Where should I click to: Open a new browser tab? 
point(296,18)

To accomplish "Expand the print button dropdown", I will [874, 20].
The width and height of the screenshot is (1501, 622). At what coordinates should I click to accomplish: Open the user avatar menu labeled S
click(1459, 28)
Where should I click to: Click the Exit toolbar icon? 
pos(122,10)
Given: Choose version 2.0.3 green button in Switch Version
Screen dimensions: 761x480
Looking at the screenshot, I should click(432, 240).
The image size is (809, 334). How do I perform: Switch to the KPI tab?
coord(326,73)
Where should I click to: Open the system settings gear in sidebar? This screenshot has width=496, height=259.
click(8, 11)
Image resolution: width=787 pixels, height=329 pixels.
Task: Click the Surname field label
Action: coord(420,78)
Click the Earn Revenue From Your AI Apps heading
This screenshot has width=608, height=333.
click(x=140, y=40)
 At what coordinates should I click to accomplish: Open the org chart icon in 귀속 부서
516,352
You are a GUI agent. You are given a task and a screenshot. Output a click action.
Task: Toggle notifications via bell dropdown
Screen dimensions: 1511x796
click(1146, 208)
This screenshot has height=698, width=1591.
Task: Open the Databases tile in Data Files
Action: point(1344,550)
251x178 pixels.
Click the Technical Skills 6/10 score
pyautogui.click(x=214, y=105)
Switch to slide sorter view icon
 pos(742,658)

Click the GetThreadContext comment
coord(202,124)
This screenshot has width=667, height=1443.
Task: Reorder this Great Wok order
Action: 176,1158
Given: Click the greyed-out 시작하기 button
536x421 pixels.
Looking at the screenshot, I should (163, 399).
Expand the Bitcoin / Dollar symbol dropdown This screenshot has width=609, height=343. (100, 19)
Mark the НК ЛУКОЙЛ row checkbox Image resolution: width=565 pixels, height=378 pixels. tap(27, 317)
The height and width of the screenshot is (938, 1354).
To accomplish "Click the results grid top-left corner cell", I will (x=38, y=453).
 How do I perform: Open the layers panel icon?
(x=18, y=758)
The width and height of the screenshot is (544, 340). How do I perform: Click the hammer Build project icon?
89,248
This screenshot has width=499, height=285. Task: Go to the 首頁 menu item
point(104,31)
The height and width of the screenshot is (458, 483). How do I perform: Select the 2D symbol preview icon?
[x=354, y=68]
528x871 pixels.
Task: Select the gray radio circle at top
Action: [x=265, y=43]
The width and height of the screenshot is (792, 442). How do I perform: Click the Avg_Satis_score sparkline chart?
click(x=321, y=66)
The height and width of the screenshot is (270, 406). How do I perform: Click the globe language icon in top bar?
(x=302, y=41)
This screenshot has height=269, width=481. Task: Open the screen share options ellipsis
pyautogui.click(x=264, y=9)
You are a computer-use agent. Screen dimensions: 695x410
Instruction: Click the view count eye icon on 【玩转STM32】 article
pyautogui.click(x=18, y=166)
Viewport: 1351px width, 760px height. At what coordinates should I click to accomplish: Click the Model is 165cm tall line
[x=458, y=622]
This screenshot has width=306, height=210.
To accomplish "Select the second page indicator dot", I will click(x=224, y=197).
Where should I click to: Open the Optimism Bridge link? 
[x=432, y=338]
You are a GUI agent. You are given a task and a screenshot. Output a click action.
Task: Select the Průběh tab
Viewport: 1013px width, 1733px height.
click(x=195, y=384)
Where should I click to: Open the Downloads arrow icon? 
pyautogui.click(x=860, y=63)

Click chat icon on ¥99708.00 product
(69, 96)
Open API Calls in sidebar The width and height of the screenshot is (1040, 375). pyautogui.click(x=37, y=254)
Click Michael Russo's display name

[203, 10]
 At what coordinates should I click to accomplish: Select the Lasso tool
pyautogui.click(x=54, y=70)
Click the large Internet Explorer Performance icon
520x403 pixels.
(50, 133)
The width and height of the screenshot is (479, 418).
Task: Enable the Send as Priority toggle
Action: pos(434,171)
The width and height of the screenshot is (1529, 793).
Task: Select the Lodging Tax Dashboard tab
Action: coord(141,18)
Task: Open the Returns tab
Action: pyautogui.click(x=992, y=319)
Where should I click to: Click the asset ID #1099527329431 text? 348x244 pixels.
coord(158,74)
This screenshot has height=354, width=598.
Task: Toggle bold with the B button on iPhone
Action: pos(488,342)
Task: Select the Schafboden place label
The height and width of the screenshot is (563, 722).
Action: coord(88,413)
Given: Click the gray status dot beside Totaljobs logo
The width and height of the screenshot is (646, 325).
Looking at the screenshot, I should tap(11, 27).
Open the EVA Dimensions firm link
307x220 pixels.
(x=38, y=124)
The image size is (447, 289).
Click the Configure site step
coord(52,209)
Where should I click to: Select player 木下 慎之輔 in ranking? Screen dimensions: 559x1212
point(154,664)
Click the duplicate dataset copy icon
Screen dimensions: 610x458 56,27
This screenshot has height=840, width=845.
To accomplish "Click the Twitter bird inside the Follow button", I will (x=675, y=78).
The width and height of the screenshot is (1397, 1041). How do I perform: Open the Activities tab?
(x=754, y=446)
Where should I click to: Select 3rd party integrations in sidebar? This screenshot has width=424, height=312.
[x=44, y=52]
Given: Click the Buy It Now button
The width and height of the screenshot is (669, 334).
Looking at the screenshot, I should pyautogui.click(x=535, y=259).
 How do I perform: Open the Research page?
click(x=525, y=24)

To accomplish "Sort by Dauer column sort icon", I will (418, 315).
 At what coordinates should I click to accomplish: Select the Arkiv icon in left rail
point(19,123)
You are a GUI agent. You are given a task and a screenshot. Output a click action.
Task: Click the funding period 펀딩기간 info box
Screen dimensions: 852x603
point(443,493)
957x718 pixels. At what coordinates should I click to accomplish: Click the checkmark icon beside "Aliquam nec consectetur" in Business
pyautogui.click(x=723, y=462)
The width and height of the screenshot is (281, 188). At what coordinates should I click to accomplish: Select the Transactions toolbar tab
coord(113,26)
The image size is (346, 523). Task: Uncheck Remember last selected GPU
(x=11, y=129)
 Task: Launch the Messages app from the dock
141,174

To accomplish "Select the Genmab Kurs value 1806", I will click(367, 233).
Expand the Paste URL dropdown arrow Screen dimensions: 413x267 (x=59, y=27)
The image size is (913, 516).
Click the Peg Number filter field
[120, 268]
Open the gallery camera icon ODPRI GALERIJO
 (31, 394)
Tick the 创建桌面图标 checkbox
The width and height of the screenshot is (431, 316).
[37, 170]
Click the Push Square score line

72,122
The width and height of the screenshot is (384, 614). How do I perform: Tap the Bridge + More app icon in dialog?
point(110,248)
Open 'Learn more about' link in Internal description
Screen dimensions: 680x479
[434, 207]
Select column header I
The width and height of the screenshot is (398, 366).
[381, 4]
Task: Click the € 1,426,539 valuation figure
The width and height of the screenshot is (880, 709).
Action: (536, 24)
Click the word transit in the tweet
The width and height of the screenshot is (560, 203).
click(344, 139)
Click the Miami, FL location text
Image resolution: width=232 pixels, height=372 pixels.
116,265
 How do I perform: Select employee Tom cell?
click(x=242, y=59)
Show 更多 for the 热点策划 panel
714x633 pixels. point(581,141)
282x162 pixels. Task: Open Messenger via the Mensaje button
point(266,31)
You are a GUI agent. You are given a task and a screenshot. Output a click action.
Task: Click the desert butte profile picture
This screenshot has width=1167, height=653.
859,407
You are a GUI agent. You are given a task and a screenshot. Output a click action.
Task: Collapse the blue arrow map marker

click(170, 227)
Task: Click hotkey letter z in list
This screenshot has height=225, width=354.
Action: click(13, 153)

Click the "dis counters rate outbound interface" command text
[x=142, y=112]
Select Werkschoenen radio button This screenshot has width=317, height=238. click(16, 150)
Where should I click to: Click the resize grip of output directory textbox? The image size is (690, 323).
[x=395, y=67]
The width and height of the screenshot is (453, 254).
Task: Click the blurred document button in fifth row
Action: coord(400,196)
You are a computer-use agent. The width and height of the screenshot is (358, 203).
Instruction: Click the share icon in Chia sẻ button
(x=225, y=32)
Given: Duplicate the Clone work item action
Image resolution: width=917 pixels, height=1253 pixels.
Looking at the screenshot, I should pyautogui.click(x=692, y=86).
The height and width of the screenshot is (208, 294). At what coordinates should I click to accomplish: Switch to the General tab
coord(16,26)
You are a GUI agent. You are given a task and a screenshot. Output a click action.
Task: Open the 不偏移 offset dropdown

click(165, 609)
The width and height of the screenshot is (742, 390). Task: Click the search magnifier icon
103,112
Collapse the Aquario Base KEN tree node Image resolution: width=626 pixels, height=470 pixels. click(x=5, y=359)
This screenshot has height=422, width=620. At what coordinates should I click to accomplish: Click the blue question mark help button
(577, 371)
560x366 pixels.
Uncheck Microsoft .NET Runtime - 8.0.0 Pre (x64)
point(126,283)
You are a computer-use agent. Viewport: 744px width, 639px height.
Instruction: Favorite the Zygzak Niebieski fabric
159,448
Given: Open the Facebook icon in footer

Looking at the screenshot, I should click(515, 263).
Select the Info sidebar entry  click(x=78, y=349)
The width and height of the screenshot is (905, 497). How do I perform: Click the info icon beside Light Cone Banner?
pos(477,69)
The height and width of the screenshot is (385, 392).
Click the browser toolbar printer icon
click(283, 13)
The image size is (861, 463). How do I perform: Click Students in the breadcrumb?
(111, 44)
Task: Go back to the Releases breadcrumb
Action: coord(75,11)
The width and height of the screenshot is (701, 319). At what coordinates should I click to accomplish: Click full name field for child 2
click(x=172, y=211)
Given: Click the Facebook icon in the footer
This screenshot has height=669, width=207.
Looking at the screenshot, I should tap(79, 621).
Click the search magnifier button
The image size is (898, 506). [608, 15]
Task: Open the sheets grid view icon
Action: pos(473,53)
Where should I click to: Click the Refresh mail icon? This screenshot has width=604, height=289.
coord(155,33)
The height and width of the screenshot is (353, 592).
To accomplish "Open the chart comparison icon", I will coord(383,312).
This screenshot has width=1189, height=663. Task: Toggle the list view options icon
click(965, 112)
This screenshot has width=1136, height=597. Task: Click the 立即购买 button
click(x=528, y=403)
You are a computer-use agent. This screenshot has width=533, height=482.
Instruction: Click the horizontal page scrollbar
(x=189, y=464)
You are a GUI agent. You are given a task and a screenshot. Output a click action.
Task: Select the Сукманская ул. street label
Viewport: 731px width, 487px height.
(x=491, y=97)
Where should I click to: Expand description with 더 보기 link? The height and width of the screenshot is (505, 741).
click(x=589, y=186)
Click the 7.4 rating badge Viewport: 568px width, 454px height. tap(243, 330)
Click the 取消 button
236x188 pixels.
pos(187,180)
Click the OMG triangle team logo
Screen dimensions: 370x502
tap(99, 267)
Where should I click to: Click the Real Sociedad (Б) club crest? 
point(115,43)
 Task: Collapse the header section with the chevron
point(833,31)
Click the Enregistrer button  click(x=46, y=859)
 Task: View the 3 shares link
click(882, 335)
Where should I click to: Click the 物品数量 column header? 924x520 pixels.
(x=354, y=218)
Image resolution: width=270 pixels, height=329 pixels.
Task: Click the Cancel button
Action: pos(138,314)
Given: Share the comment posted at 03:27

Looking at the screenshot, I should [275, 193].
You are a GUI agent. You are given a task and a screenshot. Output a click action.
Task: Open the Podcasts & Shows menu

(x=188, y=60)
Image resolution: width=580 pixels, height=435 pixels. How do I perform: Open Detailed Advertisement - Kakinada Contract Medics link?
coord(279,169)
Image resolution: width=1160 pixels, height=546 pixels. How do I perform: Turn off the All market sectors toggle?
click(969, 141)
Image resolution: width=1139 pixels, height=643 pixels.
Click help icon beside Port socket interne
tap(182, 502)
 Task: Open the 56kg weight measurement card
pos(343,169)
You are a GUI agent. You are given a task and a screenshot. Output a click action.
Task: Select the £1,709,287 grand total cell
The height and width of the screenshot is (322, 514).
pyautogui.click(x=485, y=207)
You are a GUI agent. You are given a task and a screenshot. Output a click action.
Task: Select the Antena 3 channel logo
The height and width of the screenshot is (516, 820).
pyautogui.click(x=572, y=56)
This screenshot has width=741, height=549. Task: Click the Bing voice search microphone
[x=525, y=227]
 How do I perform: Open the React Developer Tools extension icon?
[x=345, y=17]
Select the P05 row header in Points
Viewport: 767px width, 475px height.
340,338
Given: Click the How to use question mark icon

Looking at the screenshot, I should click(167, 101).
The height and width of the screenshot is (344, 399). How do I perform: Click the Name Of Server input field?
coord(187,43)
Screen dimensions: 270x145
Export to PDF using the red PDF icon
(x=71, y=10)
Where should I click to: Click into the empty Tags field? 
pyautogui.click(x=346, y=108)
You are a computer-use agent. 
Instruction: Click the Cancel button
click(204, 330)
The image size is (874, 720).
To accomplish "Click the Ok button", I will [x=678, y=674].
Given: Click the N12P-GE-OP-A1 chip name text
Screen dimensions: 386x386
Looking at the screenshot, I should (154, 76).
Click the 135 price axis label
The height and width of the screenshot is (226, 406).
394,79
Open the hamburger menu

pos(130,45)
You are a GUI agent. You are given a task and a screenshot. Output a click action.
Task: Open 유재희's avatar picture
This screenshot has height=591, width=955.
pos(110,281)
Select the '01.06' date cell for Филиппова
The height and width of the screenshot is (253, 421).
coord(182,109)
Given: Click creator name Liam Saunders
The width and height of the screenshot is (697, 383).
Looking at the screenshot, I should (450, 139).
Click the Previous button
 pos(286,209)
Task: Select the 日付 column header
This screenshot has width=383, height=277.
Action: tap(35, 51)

= WHAT YOU WILL DO =
For this exercise, output exactly the lines above from the line with "Screen dimensions: 761x480" to the line with "Click the Earn", counting both, and leave out the rest.

= WRITTEN ANSWER =
Screen dimensions: 761x480
Looking at the screenshot, I should click(432, 240).
The image size is (809, 334). How do I perform: Switch to the KPI tab?
coord(326,73)
Where should I click to: Open the system settings gear in sidebar? This screenshot has width=496, height=259.
click(8, 11)
Image resolution: width=787 pixels, height=329 pixels.
Task: Click the Surname field label
Action: coord(420,78)
Click the Earn Revenue From Your AI Apps heading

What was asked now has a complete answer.